---
license: apache-2.0
---
# HROM-M1

**HROM-M1** is a transformer-based Mixture-of-Experts (MoE) language model built entirely in PyTorch by me, *Timur Hromek*, a 15-year-old self-taught developer. It's designed for multi-turn, persona-aware dialogue with a focus on safety, modularity, and extensibility.

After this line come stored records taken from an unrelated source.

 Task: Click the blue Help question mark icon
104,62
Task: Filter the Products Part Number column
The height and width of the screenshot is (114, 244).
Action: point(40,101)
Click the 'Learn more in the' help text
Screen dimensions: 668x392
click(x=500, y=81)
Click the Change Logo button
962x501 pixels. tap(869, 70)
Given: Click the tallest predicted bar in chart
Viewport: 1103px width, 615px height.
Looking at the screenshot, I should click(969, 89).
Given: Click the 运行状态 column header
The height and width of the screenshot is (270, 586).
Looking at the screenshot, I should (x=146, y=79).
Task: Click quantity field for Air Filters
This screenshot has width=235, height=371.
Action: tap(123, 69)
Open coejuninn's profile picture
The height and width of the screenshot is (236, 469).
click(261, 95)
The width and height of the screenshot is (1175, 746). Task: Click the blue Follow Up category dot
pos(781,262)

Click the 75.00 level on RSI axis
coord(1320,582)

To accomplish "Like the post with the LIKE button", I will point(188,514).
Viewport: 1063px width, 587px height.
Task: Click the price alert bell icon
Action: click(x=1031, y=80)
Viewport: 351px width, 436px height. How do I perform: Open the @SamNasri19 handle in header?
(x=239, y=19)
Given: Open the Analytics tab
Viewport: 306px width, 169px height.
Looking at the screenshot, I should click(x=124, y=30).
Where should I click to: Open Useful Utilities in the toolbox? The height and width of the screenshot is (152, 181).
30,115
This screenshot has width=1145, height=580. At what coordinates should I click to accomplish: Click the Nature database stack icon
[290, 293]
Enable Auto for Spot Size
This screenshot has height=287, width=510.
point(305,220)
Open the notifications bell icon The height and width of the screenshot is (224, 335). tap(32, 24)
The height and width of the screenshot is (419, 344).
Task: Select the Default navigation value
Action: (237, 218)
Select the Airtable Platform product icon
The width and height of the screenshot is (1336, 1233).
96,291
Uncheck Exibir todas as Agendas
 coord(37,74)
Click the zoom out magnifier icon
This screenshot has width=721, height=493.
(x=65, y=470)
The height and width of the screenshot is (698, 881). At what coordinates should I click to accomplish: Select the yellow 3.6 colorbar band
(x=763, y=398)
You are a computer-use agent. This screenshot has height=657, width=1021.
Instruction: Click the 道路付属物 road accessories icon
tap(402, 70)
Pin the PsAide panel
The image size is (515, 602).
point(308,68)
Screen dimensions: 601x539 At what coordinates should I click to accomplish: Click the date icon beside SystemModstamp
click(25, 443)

This implementation includes top-k expert routing, rotary position embeddings, SwiGLU activations, and a custom tokenizer, along with built-in safety filters and checkpoint management.

## Features

- Mixture-of-Experts (MoE) with 8 experts and top-2 routing per token.
- Transformer architecture with 8 layers, 8 heads, and RoPE (rotary positional embeddings).
- SwiGLU activation for efficient MLP computation.
- Multi-dataset training support, including:
  - `daily_dialog`
  - `empathetic_dialogues`
  - `blended_skill_talk`
  - `persona-chat`
  - `papahawk/conversational-01`
- Custom tokenizer using Byte-Pair Encoding (BPE).
- `SafetyManager` for blocking unsafe generations using token-level filtering.
- `CheckpointManager` with rotating save slots and auto-recovery.
- AMP (mixed precision) and gradient accumulation support.

## Model Specs

| Hyperparameter            | Value          |
|--------------------------|----------------|
| Model Parameters         | 370.46M        |
| Embedding Size (dim)     | 768            |
| Layers                   | 8              |
| Attention Heads          | 8              |
| Expert FF Dim            | 2048           |
| Number of Experts        | 8              |
| Top-k Experts            | 2              |
| Vocabulary Size          | 32,000         |
| Max Sequence Length      | 512 tokens     |
| Dropout                  | 0.1            |
| Batch Size               | 16             |
| Learning Rate            | 2e-5           |
| Optimizer                | AdamW          |
| Epochs                   | 30             |
| Grad Accumulation Steps  | 8              |

## Architecture Overview

- `HROMBlock`: Transformer block with attention and MoE feedforward.
- `MoELayer`: Routes tokens to top-k experts and applies load balancing loss.
- `Expert`: Lightweight FFN with SwiGLU nonlinearity.
- `SafetyManager`: Filters generations using predefined token patterns.
- `TokenizerTrainer`: Builds a BPE tokenizer from dialogue data.
- `CheckpointManager`: Rotates and auto-recovers checkpoints.

## Safety

The model includes a basic content filter that blocks sequences containing unsafe keywords by checking token IDs. Unsafe generations are interrupted before completion.

## Installation

```bash
git clone https://github.com/yourusername/HROM-M1.git
cd HROM-M1
pip install -r requirements.txt
```

## Training

```bash
python HROM-M1.py
```

The tokenizer will auto-train if not found. Dialogue datasets are pulled via HuggingFace `datasets`.Dialogue datasets are pulled via HuggingFace `datasets`.